Abecma denied as not FDA-approved for this use by Humana?
Off-label use is widespread in medicine. If the literature and a recognised specialty-society guideline support the use, plans frequently approve on appeal — especially for cancer, cardiology, and rare disease.
US health-plan appeal rights
Cite: Most US health plans have appeal rights under either the ACA, ERISA, or Medicare/Medicaid rules
Most US health plans are required by federal law to give you both an internal appeal (where the insurer reconsiders) and an external review (where an independent reviewer decides). The exact timelines and processes depend on what kind of plan you have — marketplace / employer group, self-funded, Medicare Advantage, or Medicaid MCO — but in every case there's a window after the denial during which you have the right to fight it.

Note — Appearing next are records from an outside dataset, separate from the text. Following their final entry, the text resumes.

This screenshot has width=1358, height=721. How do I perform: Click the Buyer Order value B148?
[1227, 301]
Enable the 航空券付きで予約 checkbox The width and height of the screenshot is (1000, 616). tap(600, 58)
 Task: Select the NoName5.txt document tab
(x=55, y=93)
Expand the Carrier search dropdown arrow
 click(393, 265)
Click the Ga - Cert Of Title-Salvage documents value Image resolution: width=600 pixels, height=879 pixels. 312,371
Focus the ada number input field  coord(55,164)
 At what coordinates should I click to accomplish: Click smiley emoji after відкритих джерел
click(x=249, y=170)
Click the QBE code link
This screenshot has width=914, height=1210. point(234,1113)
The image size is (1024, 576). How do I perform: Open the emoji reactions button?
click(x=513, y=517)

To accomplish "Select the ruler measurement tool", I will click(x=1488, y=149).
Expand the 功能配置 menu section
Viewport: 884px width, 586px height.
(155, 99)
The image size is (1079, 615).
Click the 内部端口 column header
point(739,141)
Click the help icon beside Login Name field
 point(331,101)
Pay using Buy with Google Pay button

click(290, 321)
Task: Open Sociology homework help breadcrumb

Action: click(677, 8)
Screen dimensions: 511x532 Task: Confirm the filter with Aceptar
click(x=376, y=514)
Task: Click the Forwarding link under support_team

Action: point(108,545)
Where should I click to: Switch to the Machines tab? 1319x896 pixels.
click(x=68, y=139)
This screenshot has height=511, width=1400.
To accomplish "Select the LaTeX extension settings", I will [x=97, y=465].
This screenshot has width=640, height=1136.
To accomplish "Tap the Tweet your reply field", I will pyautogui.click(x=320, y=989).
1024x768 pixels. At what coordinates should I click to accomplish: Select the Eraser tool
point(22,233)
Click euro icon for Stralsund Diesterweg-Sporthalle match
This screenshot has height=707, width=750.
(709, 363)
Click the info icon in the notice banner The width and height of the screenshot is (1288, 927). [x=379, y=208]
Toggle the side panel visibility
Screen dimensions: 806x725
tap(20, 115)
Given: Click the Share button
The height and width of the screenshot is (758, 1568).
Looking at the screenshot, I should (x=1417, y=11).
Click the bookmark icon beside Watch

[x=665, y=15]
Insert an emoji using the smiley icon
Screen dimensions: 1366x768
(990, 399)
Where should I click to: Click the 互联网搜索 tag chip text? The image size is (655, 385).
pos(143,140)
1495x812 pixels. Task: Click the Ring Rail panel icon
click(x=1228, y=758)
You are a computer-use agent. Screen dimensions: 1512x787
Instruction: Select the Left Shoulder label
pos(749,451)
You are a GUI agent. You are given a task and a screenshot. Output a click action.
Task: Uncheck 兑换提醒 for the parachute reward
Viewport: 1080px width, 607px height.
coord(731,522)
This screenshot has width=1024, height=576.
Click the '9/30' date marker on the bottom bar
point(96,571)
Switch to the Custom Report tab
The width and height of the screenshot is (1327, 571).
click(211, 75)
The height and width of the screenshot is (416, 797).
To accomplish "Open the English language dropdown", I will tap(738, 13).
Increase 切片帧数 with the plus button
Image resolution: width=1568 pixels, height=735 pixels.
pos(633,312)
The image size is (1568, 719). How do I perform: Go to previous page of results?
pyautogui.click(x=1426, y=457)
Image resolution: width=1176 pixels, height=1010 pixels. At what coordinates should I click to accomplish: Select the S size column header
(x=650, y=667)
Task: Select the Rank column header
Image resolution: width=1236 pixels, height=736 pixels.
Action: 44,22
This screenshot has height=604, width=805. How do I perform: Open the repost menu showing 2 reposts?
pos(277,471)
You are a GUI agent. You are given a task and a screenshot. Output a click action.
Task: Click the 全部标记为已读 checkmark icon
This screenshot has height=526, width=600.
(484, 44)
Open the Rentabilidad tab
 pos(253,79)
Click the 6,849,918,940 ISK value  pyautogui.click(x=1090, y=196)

What Humana typically requires
Humana's specific coverage criteria for abecma are defined in its own published medical/coverage policy and the FDA-approved prescribing label. A successful appeal documents that your medical records satisfy each criterion those sources list — confirmed diagnosis, any required prior treatments (with dates and outcomes), and clinical severity. If the exact criteria weren't included with your denial, request them in writing; your appeal then maps each requirement to the matching fact in your chart.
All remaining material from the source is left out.